* Tugas 1: Ubah paragraf yang diawali "Karya Parsons menunjukkan usaha" dalam teks tentang teori sistem Talcott Parsons menjadi daftar berbutir dengan fakta pokoknya tetap utuh.
* Tugas 2:
Jawab pertanyaan berikut berdasarkan teks tentang teori sistem Talcott Parsons:
(a) Teori Talcott Parsons dianggap sebagai perpindahan dari teori apa ke model apa?
(b) Berapa lama usaha pembentukan teori yang ditunjukkan karya Parsons?
(c) Studi apa saja yang dimasukkan Parson dalam perburuan intelektualnya?

* Teks yang Disediakan:
********

Talcott Parsons. Teori Sistem yang Umum

Table of Contents
Teori Sistem yang Umum Talcott Parsons
Talcott Parsons
Teori Talcott Parsons dapat dianggap sebagai perpindahan dari teori fungsionalisme tradisional ke suatu model sistem yang umum. Sebelum pembahasan dilanjutkan pada teori Parsonian ini, ada baiknya kita memperhatikan teori umum yang interdisipliner atau teori sistem modern di mana teori Parsonian itu merupakan contoh sosiologis yang terbaik.

Karya Parsons menunjukkan usaha pembentukan  teori yang gigih selama kurang lebih empat puluh tahun. Yang sebaiknya kita lakukan ialah menggarisbawahi teori Parsons dan mengetengahkan suatu kerangka yang memungkinkan mereka yang berminat untuk lebih jauh melanjutkan sendiri pemahamannya. Kita akan memperhatikan tiga isu berikut: Pertama, konsepsi Parsons tentang teori induk (grand theory), sebagaimana yang dijabarkan oleh teori bertindak (action theory). Kedua, kedudukan masyarakat dalam teori bertindak (action theory) itu. Ketiga, pemasukan unsur perubahan pada model.

Konsepsi Parson Mengenai Teori-Induk (Grand Theory)

Dalam perburuan intelektualnya Parson memasukkan studi biologi, ekonomi, dan sosiologi serta psikologi Freudian. Perhatian yang berasal dari berbagai sumber itu terlihat jelas dalam teori sosiologisnya yang kompleks. Bagi Parson teori, sosiologi tidak berdiri sendiri tetapi sangat erat berkaitan dengan ilmu-ilmu perilaku (behavioral), termasuk ilmu ekonomi dan politik serta beberapa aspek dari biologi, antropologi serta psikologi.

********

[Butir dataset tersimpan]
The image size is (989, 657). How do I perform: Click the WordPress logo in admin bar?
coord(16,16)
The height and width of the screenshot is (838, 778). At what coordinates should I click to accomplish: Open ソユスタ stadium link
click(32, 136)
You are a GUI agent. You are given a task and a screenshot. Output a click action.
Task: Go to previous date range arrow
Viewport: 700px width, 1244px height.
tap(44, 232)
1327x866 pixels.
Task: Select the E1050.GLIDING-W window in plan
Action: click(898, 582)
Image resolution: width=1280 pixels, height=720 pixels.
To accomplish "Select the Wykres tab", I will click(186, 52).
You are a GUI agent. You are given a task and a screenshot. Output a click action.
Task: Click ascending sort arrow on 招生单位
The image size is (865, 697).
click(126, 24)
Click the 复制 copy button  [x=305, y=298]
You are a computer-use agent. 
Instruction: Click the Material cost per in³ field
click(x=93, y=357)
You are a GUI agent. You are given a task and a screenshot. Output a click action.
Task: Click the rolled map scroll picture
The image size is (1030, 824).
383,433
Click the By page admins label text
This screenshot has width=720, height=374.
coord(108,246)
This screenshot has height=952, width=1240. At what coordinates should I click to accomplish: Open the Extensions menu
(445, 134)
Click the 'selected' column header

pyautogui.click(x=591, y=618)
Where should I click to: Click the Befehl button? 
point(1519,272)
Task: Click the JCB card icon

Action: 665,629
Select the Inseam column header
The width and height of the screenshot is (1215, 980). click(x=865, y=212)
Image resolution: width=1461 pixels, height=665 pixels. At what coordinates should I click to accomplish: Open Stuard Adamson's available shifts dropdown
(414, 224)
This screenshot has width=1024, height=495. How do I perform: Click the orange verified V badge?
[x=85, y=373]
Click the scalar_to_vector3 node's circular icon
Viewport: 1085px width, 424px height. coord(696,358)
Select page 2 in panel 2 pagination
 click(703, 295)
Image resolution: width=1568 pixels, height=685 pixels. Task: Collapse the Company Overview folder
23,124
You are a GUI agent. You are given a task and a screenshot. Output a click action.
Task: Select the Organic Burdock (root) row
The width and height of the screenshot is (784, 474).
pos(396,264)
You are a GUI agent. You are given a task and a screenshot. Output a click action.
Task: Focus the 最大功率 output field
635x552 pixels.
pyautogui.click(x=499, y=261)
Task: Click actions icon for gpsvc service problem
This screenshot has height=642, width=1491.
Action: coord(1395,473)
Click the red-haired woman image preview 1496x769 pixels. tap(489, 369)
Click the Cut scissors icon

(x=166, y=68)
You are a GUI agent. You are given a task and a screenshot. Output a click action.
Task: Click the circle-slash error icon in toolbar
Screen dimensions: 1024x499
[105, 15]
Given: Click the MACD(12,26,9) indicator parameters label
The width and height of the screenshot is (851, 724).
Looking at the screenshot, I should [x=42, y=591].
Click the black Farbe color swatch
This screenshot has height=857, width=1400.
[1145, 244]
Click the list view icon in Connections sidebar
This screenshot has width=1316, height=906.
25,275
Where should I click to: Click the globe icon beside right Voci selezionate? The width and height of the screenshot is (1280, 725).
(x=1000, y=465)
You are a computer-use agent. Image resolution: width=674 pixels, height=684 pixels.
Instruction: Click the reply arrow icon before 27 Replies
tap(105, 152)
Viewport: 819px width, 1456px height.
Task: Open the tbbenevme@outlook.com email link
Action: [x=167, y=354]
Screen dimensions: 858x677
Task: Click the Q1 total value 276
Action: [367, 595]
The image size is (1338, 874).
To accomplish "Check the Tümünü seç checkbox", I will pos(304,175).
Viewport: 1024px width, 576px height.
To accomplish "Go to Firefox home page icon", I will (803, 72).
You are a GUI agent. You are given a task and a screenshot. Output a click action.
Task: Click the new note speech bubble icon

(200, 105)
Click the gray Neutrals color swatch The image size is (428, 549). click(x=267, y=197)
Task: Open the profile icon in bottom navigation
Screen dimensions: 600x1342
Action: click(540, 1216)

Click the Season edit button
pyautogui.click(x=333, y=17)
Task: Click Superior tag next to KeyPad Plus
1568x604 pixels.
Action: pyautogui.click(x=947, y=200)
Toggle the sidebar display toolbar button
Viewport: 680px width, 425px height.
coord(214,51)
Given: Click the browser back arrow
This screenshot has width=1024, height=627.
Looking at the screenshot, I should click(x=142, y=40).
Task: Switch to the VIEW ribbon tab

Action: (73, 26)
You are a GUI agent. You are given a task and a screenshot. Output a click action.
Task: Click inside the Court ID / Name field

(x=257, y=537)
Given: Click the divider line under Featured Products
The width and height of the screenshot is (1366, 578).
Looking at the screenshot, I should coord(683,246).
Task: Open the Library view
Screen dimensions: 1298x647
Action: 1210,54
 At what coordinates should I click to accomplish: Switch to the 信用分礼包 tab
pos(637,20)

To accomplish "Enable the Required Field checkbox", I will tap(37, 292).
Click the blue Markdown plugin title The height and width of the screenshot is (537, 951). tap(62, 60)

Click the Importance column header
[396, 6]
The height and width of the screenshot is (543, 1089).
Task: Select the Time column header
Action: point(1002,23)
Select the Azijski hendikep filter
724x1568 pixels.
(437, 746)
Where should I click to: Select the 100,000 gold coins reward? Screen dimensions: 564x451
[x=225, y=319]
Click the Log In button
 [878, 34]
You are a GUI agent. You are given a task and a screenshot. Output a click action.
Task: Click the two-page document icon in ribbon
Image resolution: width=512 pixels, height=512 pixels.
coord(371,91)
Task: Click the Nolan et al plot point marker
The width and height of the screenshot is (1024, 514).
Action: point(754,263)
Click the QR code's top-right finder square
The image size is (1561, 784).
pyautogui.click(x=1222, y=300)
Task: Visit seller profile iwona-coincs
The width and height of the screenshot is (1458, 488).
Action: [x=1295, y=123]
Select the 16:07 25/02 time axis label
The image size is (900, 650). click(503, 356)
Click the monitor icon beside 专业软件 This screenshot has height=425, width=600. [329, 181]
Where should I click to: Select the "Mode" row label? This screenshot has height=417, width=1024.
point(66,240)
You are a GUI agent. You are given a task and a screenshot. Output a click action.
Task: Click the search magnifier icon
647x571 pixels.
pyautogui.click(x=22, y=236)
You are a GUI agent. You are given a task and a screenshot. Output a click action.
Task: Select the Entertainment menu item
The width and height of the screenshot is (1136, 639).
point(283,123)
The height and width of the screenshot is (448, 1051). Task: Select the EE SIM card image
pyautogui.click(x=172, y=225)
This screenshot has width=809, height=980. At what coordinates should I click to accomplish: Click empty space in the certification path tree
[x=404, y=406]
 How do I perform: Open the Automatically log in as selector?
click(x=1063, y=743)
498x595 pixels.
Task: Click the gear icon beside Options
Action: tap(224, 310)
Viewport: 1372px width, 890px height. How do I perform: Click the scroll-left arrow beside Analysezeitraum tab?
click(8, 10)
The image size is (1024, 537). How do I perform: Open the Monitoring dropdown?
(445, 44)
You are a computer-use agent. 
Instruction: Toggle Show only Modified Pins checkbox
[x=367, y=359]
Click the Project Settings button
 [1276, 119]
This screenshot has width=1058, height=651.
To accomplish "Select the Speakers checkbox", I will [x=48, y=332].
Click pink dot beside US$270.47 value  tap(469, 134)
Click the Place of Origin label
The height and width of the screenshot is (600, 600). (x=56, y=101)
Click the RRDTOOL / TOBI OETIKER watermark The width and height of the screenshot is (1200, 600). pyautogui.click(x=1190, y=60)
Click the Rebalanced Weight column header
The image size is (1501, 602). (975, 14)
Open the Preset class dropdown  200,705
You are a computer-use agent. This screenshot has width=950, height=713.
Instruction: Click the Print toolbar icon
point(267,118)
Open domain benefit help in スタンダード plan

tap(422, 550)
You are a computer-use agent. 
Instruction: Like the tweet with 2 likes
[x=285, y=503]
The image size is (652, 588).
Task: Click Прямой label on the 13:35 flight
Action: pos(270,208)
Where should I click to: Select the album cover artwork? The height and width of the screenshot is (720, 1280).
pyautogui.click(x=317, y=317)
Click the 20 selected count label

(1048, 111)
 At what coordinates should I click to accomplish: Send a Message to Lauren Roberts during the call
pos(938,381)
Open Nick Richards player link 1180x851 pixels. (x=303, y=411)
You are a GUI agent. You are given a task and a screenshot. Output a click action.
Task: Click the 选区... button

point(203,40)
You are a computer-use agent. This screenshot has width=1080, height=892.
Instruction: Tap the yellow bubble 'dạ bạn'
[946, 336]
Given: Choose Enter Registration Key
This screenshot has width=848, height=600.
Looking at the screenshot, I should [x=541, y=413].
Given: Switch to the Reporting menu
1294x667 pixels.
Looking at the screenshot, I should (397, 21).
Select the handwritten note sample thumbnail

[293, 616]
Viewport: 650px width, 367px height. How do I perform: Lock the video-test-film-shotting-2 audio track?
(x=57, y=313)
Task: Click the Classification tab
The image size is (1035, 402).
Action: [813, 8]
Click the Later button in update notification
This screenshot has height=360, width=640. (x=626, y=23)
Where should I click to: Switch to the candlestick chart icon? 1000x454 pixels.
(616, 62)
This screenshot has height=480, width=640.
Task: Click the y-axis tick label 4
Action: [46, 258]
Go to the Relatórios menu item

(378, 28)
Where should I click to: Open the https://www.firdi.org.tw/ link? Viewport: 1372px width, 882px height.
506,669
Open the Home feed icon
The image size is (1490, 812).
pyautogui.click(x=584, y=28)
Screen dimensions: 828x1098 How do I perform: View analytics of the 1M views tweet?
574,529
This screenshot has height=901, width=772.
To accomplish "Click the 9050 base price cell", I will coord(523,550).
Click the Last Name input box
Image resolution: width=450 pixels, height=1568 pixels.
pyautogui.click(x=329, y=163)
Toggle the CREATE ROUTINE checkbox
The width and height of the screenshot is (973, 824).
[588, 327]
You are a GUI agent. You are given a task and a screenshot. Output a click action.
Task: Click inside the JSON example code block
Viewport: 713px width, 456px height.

********

* Jawaban Tertulis 1:
- Karya Parsons adalah usaha pembentukan teori yang gigih selama kurang lebih empat puluh tahun.
- Tujuannya menggarisbawahi teori Parsons dan menyajikan kerangka bagi peminat yang ingin melanjutkan pemahamannya sendiri.
- Ada tiga isu yang diperhatikan:
  1. konsepsi Parsons tentang teori induk (grand theory), sebagaimana dijabarkan oleh teori bertindak (action theory);
  2. kedudukan masyarakat dalam teori bertindak itu;
  3. pemasukan unsur perubahan pada model.

* Jawaban Tertulis 2:
(a) Dari teori fungsionalisme tradisional ke suatu model sistem yang umum.
(b) Kurang lebih empat puluh tahun.
(c) Biologi, ekonomi, sosiologi, dan psikologi Freudian.